TASK GOAL
Please transcribe, word for word, only the lines from the one containing "Click the large 「簡易課税」利用可 white box" through the last line of the records below, both included, and leave out every picture.

[Stored data]
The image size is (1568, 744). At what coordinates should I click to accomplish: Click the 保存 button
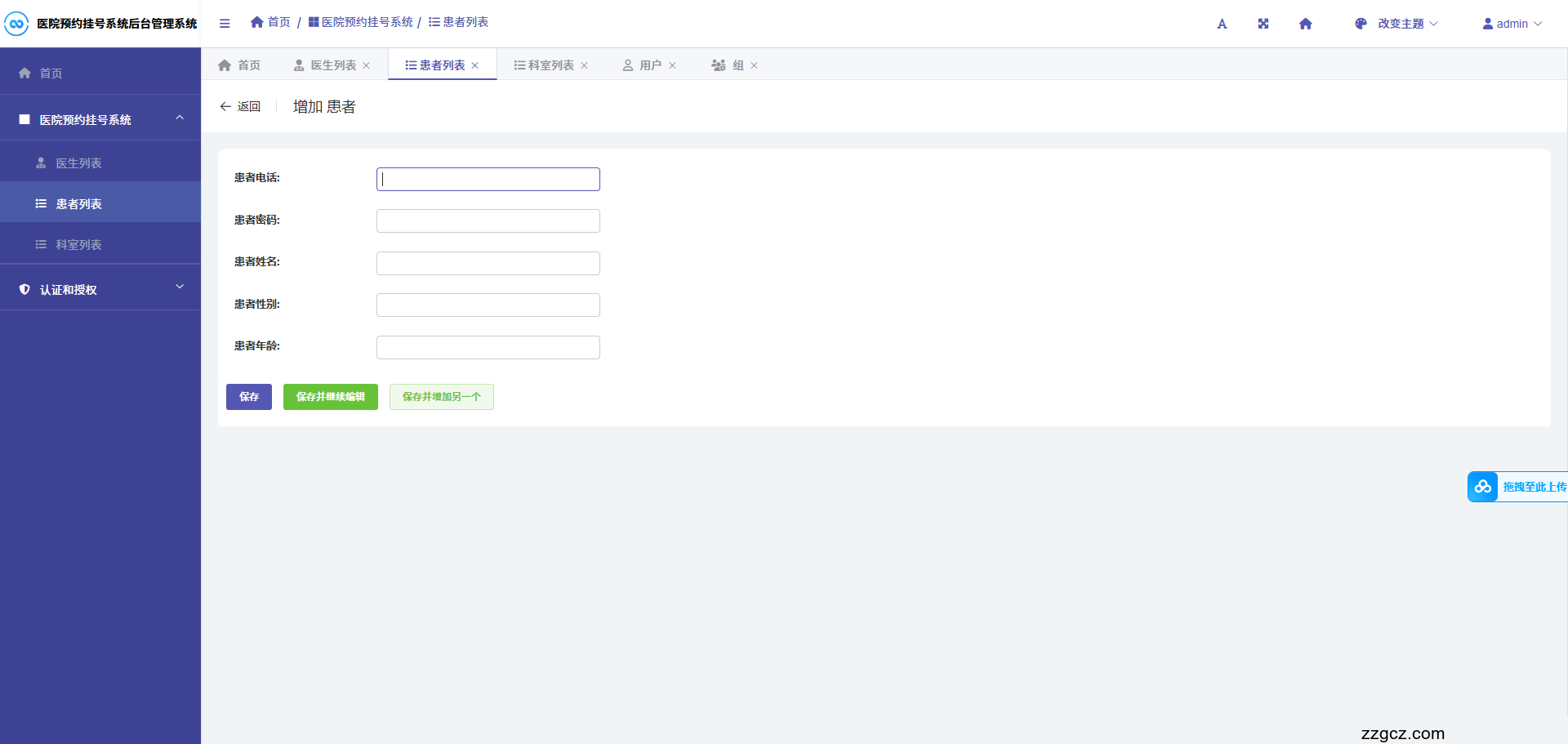pyautogui.click(x=248, y=397)
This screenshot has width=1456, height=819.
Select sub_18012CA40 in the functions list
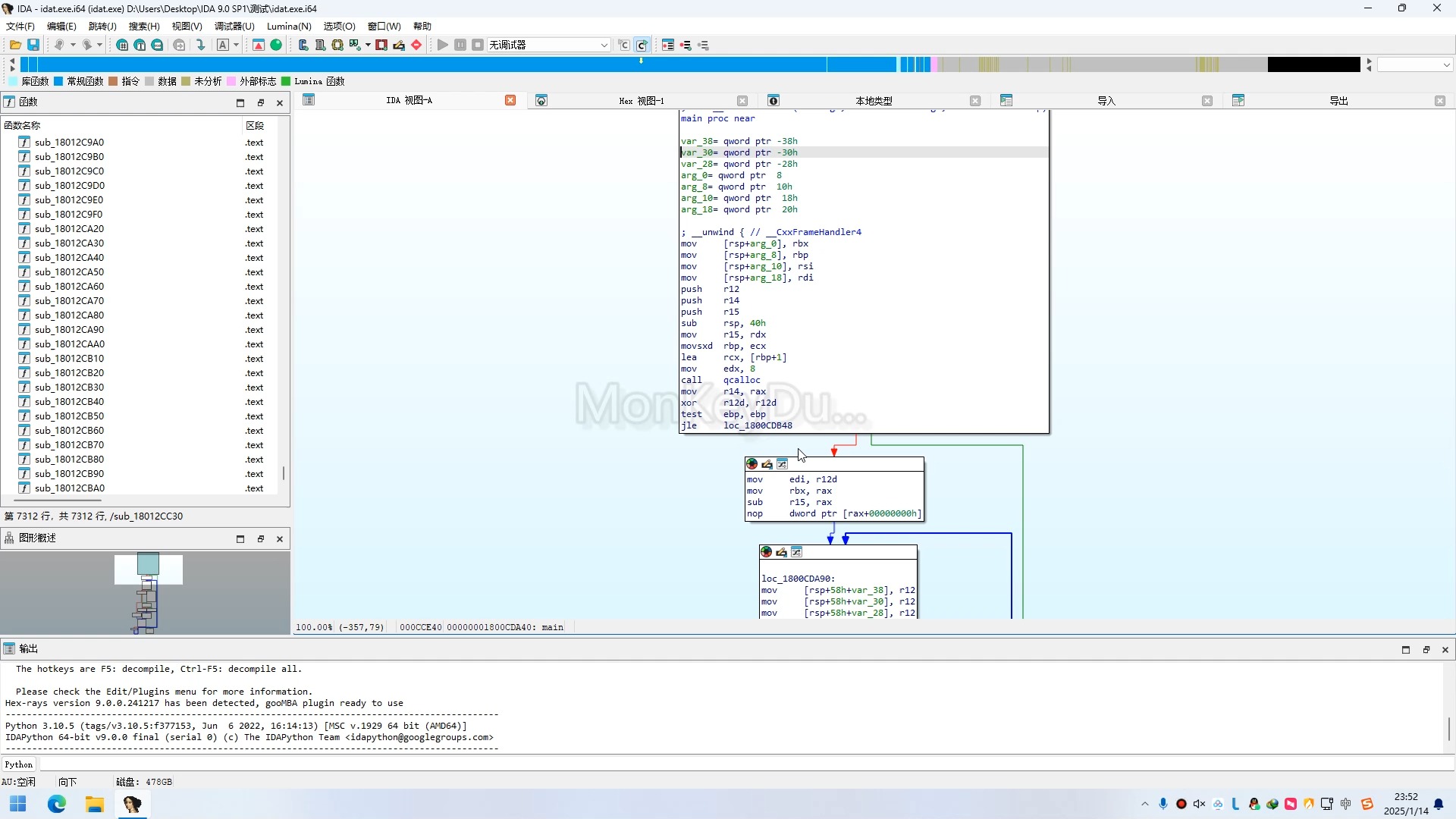pyautogui.click(x=71, y=257)
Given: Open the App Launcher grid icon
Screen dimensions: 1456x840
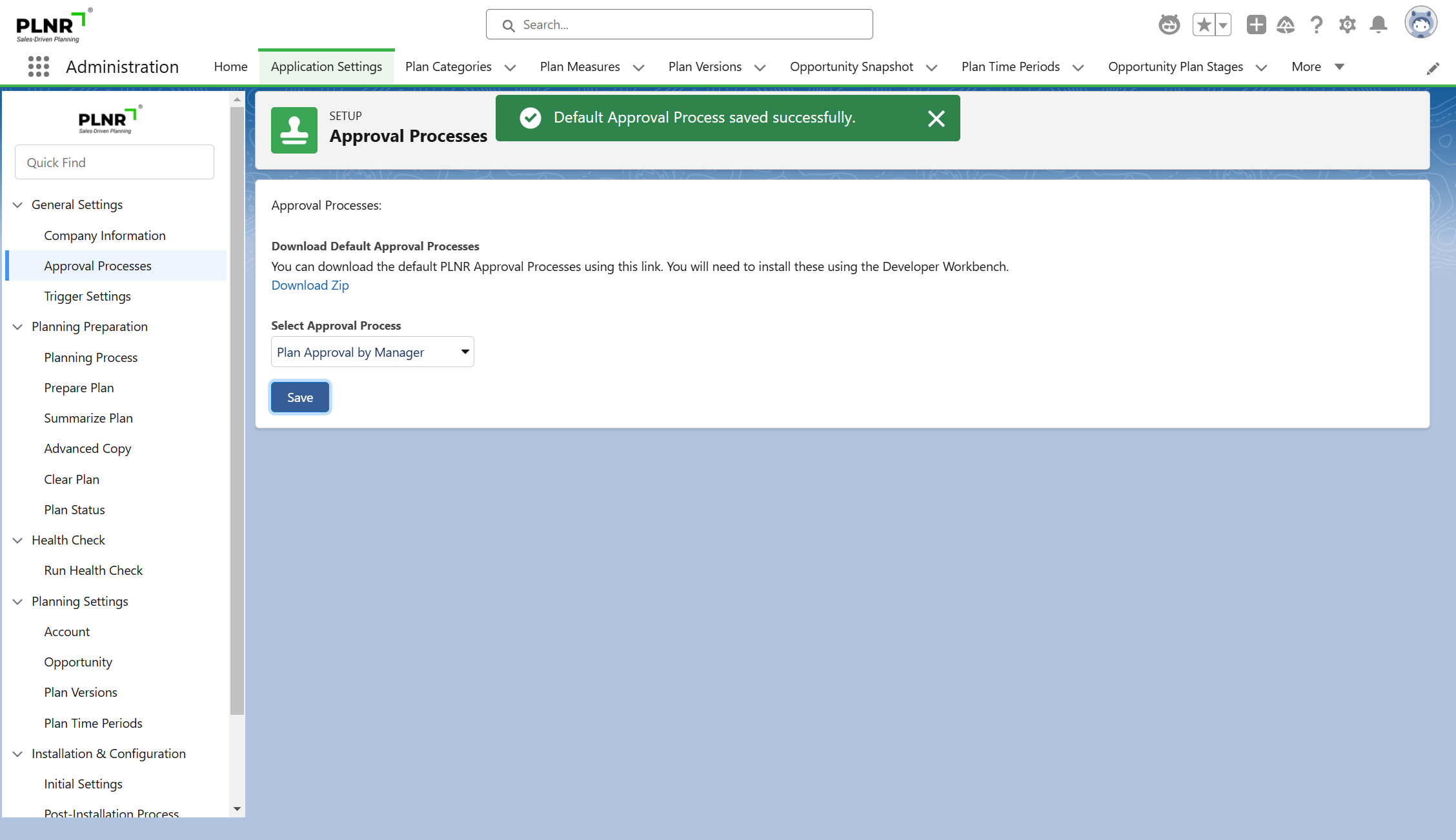Looking at the screenshot, I should coord(39,66).
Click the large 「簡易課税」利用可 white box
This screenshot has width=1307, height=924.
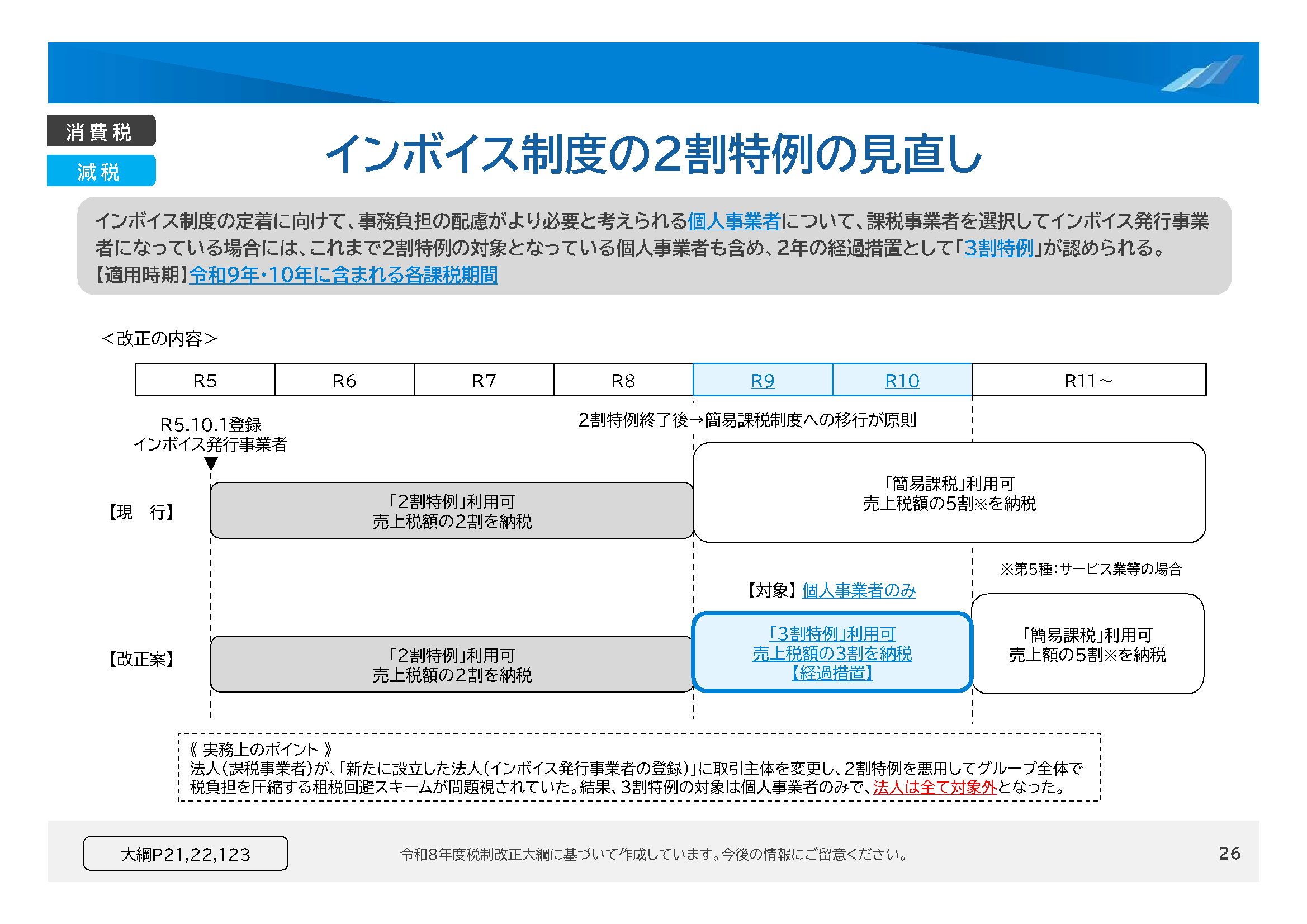(949, 493)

TASK RESULT
Click the large 「簡易課税」利用可 white box
This screenshot has width=1307, height=924.
(949, 493)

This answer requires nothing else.